*** Block opens ***

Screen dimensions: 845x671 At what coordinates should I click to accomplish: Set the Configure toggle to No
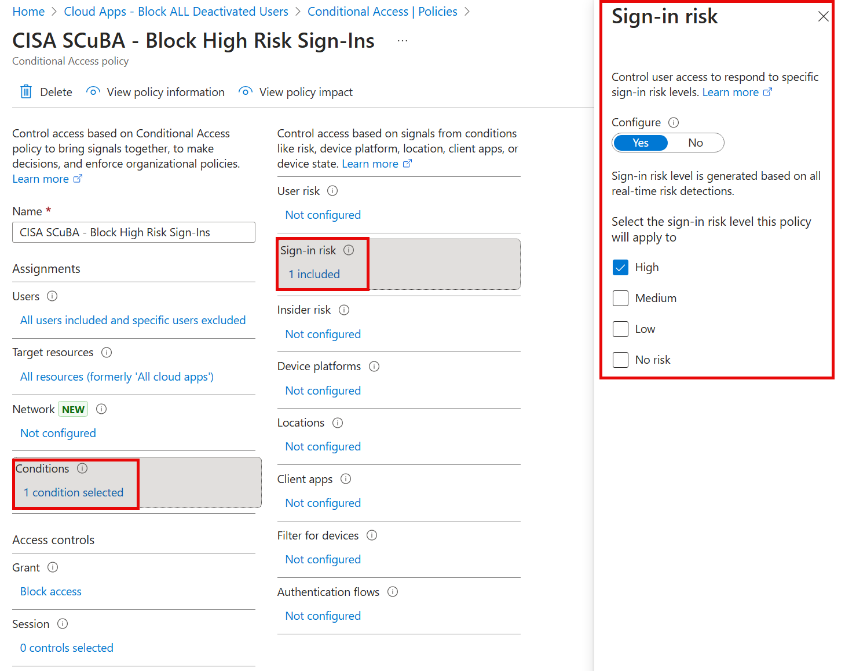point(695,142)
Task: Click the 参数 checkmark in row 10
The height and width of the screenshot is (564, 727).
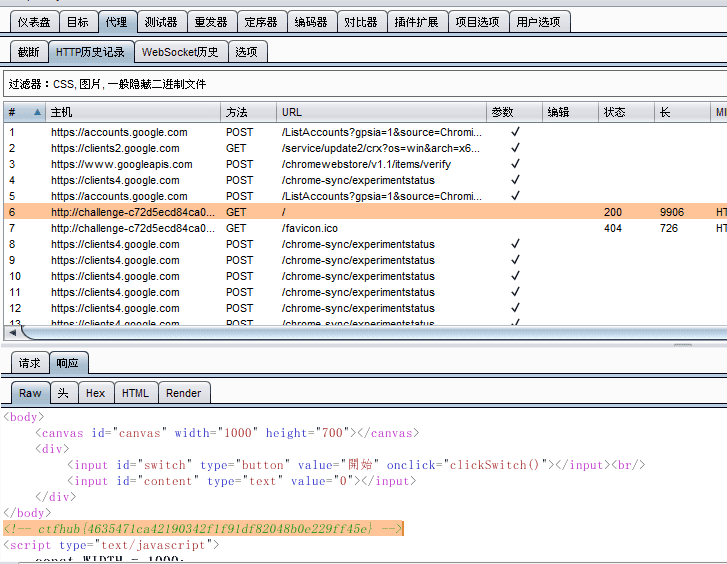Action: coord(515,277)
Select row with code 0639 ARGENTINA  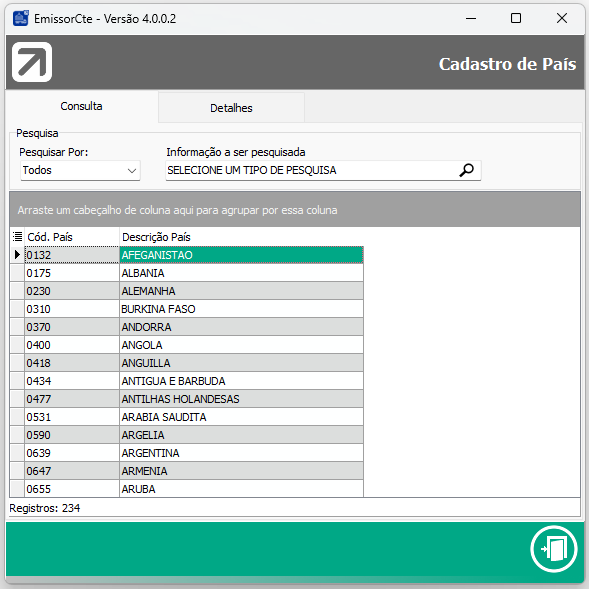pos(187,453)
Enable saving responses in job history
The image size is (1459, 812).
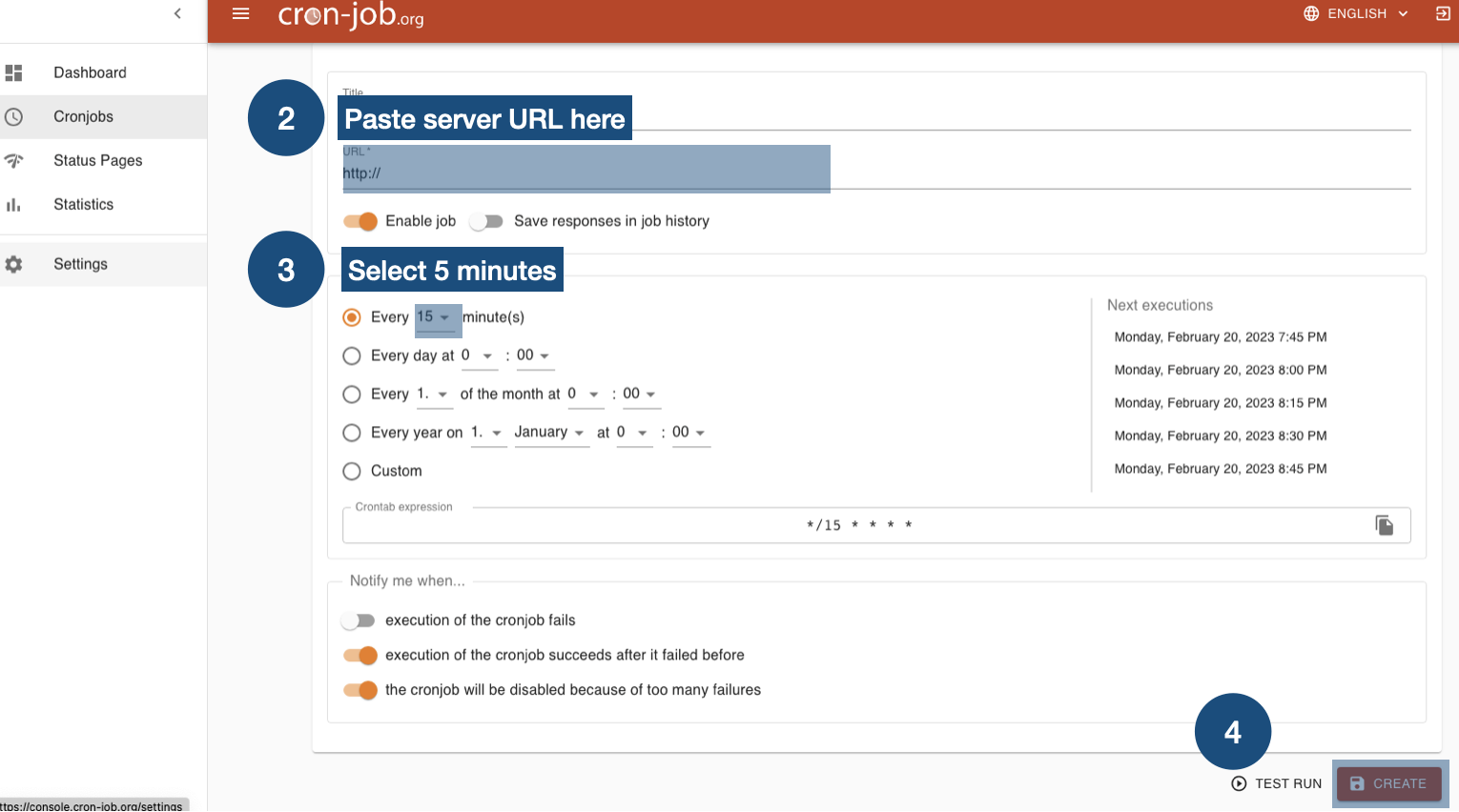coord(486,221)
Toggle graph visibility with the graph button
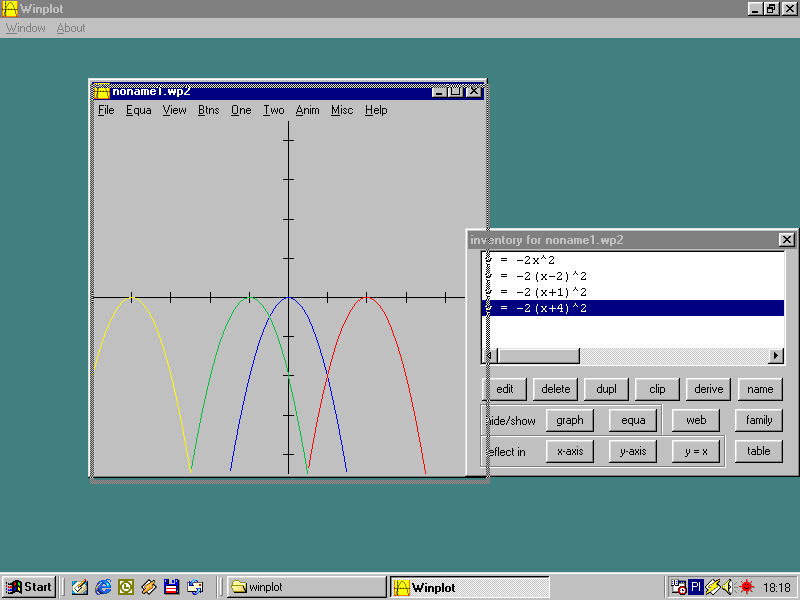 [x=569, y=420]
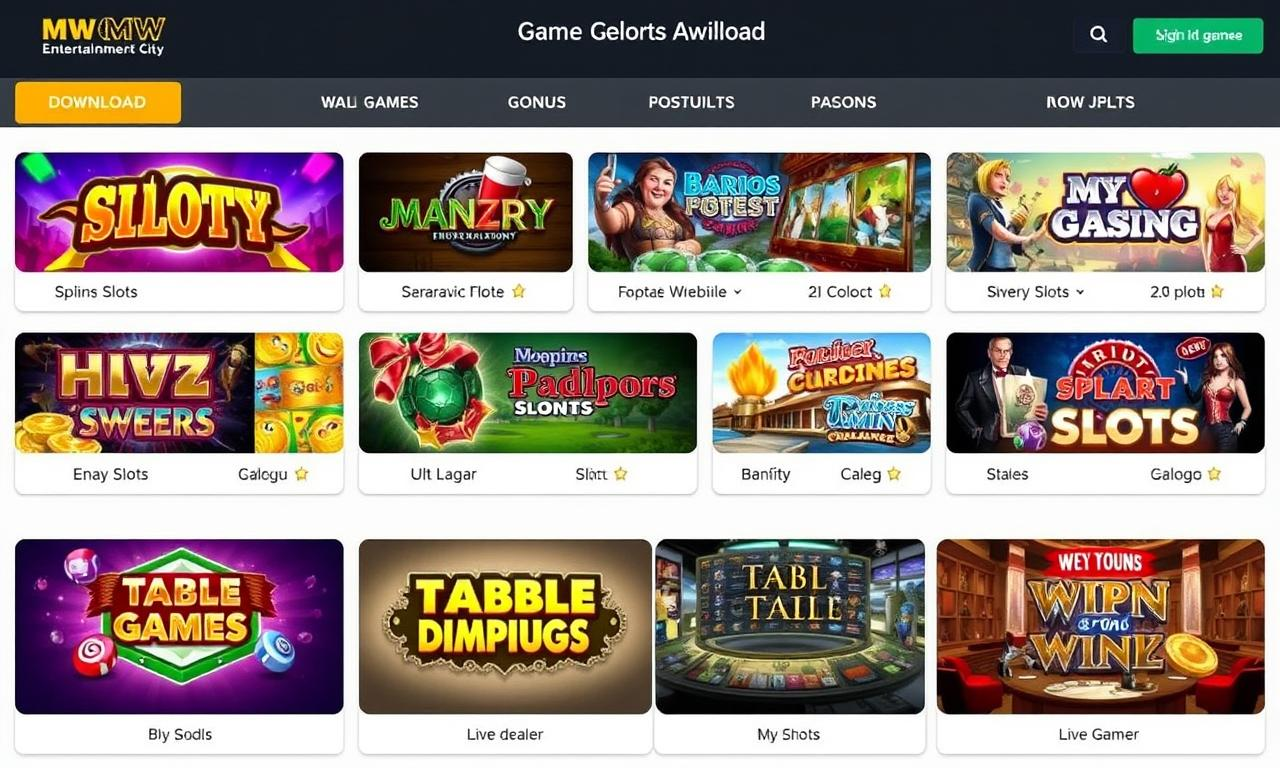The image size is (1280, 768).
Task: Open the TABLE GAMES thumbnail
Action: coord(179,627)
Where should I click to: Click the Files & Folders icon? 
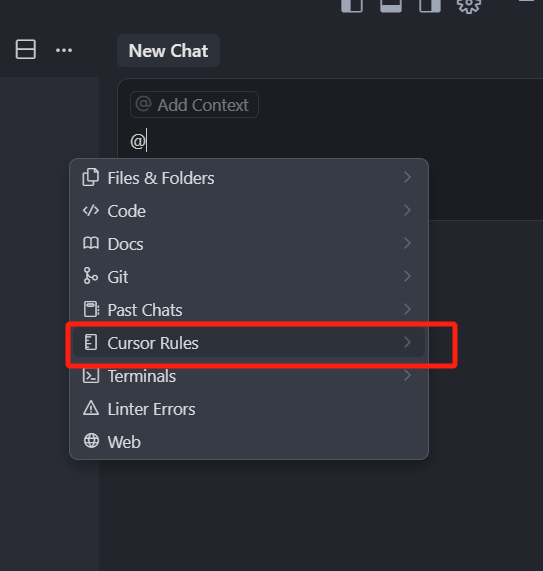[x=91, y=177]
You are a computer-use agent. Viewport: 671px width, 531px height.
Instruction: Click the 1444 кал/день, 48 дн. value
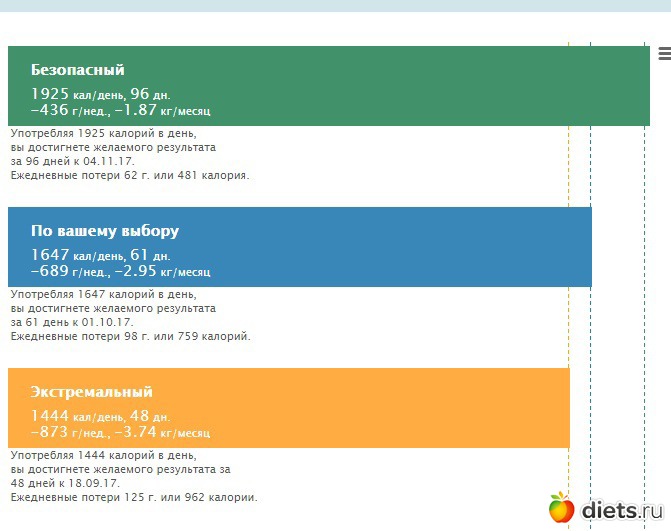(x=100, y=416)
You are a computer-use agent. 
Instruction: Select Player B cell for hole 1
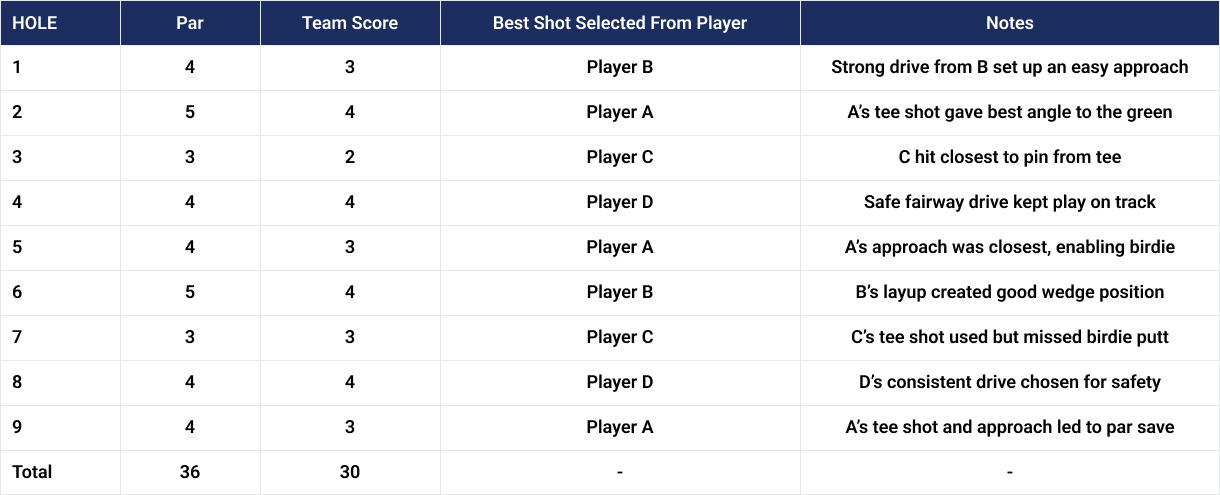pos(620,68)
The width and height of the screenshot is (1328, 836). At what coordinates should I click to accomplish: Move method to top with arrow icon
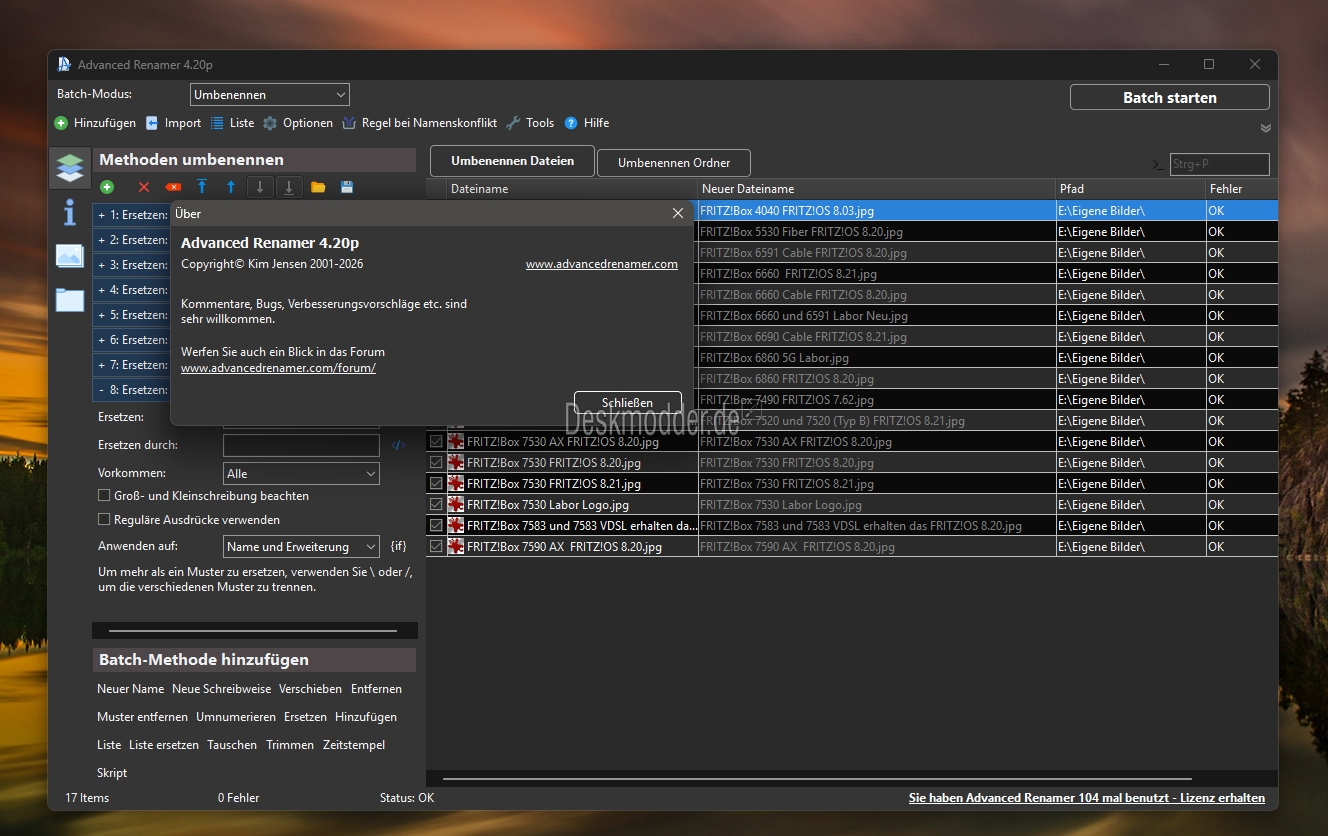click(202, 187)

*** Block closes ***

* _Work order_
Return the lines from the one that contains "Instruction: Click the" through the final line of the listing above, inclusive. Transcribe them exactly and drop the pictures.

* _Result of this task_
Instruction: Click the 1444 кал/день, 48 дн. value
(x=100, y=416)
You are a computer-use agent. 
Instruction: Select Player B cell for hole 1
pos(620,68)
The width and height of the screenshot is (1328, 836). At what coordinates should I click to accomplish: Move method to top with arrow icon
click(202, 187)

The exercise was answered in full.